1,200 jobs cut by Ericsson in Sweden

Ericsson Announces Job Cuts in Sweden: Tough Times for the Telecommunications Industry

Ericsson, a leading telecommunications equipment supplier, has announced plans to cut 1,200 jobs in Sweden, which accounts for around 8.6% of its workforce in the country. The company attributed this decision to the challenging mobile network market and predicted further volume contraction as customers remain cautious. These job cuts are part of global initiatives aimed at improving the company’s cost position, including a reduction in the use of consultants.
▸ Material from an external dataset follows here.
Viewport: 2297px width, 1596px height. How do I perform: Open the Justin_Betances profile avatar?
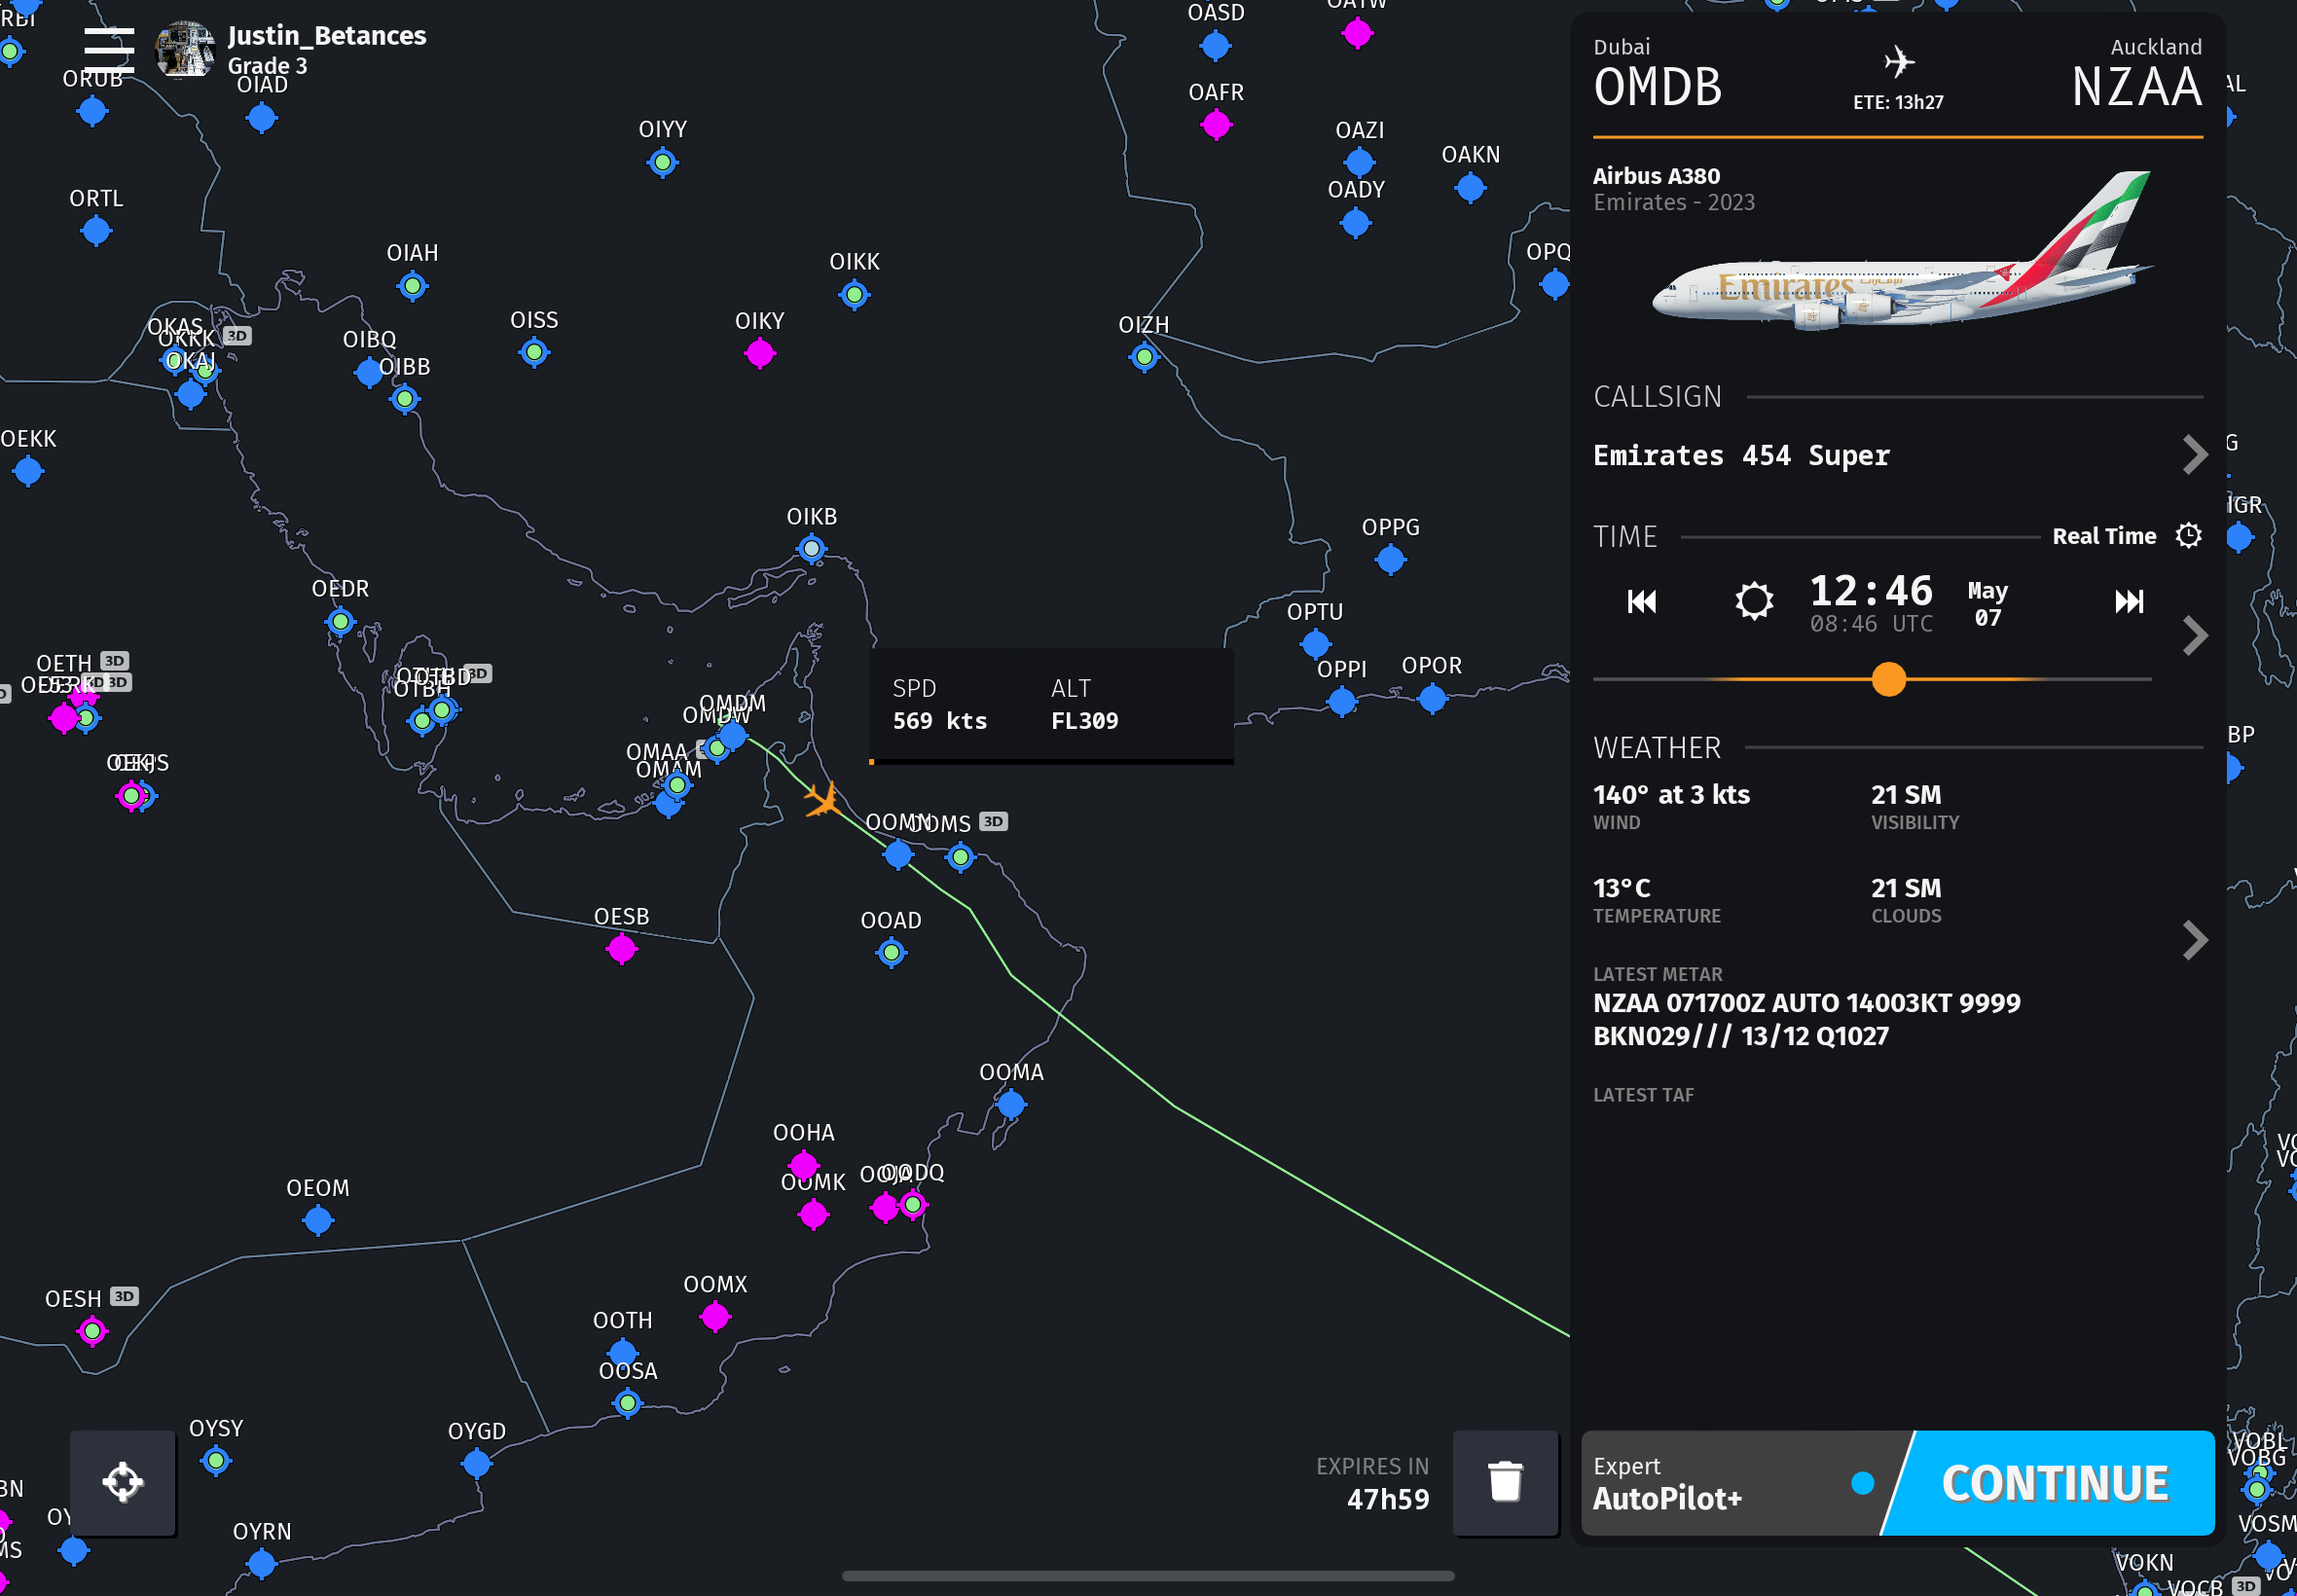(x=186, y=49)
The telecommunications equipment industry has been facing tough times with slower growth in India’s 5G rollout and decreased investment from telecom operators in North America. Last year, Ericsson reported a significant net loss of 26.1 billion Swedish crowns (2.3 billion euros) due to write-downs of US company Vonage and restructuring charges.

To address these challenges, Ericsson has launched strategic initiatives aimed at improving its position in the global telecommunications market. Despite the difficult economic conditions, the company remains committed to long-term sustainability by making tough decisions now. By reducing costs and streamlining operations, Ericsson hopes to strengthen its competitive edge and maintain its position as one of the top three mobile network providers worldwide, alongside China’s Huawei and Finland’s Nokia.